该函数里面有两个关键函数:__rmqueue_smallest()和__rmqueue_fallback()。

先行分析一下__rmqueue_fallback():

  1. 【file:/mm/page_alloc.c】
  2. /*
  3.  * Go through the free lists for the given migratetype and remove
  4.  * the smallest available page from the freelists
  5.  */
  6. static inline
  7. struct page *__rmqueue_smallest(struct zone *zone, unsigned int order,
  8.                         int migratetype)
  9. {
  10.     unsigned int current_order;
  11.     struct free_area *area;
  12.     struct page *page;
  13.  
  14.     /* Find a page of the appropriate size in the preferred list */
  15.     for (current_order = order; current_order < MAX_ORDER; ++current_order) {
  16.         area = &(zone->free_area[current_order]);
  17.         if (list_empty(&area->free_list[migratetype]))
  18.             continue;
  19.  
  20.         page = list_entry(area->free_list[migratetype].next,
  21.                             struct page, lru);
  22.         list_del(&page->lru);
  23.         rmv_page_order(page);
  24.         area->nr_free--;
  25.         expand(zone, page, order, current_order, area, migratetype);
  26.         return page;
  27.     }
  28.  
  29.     return NULL;
  30. }

该函数实现了分配算法的核心功能,首先for()循环其由指定的伙伴管理算法链表order阶开始,如果该阶的链表不为空,则直接通过list_del()从该链表中获取空闲页面以满足申请需要;如果该阶的链表为空,则往更高一阶的链表查找,直到找到链表不为空的一阶,至于若找到了最高阶仍为空链表,则申请失败;否则将在找到链表不为空的一阶后,将空闲页面块通过list_del()从链表中摘除出来,然后通过expand()将其对等拆分开,并将拆分出来的一半空闲部分挂接至低一阶的链表中,直到拆分至恰好满足申请需要的order阶,最后将得到的满足要求的页面返回回去。
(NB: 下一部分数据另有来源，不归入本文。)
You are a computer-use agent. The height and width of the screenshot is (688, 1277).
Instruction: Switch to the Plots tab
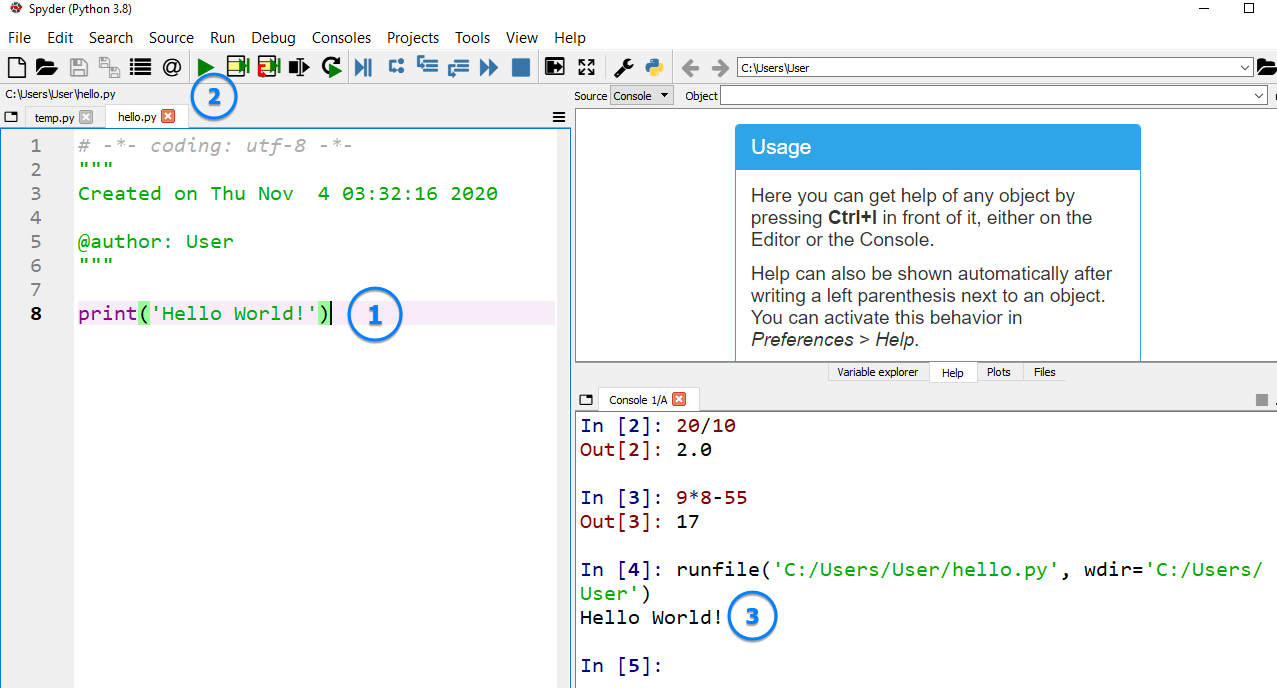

至此,页面已经分配到了。

至于__rmqueue_fallback():

  1. 【file:/mm/page_alloc.c】
  2. /* Remove an element from the buddy allocator from the fallback list */
  3. static inline struct page *
  4. __rmqueue_fallback(struct zone *zone, int order, int start_migratetype)
  5. {
  6.     struct free_area *area;
  7.     int current_order;
  8.     struct page *page;
  9.     int migratetype, new_type, i;
  10.  
  11.     /* Find the largest possible block of pages in the other list */
  12.     for (current_order = MAX_ORDER-1; current_order >= order;
  13.                         --current_order) {
  14.         for (i = 0;; i++) {
  15.             migratetype = fallbacks[start_migratetype][i];
  16.  
  17.             /* MIGRATE_RESERVE handled later if necessary */
  18.             if (migratetype == MIGRATE_RESERVE)
  19.                 break;
  20.  
  21.             area = &(zone->free_area[current_order]);
  22.             if (list_empty(&area->free_list[migratetype]))
  23.                 continue;
  24.  
  25.             page = list_entry(area->free_list[migratetype].next,
  26.                     struct page, lru);
  27.             area->nr_free--;
  28.  
  29.             new_type = try_to_steal_freepages(zone, page,
  30.                               start_migratetype,
  31.                               migratetype);
  32.  
  33.             /* Remove the page from the freelists */
  34.             list_del(&page->lru);
  35.             rmv_page_order(page);
  36.  
  37.             expand(zone, page, order, current_order, area,
  38.                    new_type);
  39.  
  40.             trace_mm_page_alloc_extfrag(page, order, current_order,
  41.                 start_migratetype, migratetype, new_type);
  42.  
  43.             return page;
  44.         }
  45.     }
  46.  
  47.     return NULL;
  48. }

其主要是向其他迁移类型中获取内存。较正常的伙伴算法不同,其向迁移类型的内存申请内存页面时,是从最高阶开始查找的,主要是从大块内存中申请可以避免更少的碎片。如果尝试完所有的手段仍无法获得内存页面,则会从MIGRATE_RESERVE列表中获取。这部分暂不深入,后面再详细分析。

毕了,至此伙伴管理算法的分配部分暂时分析完毕。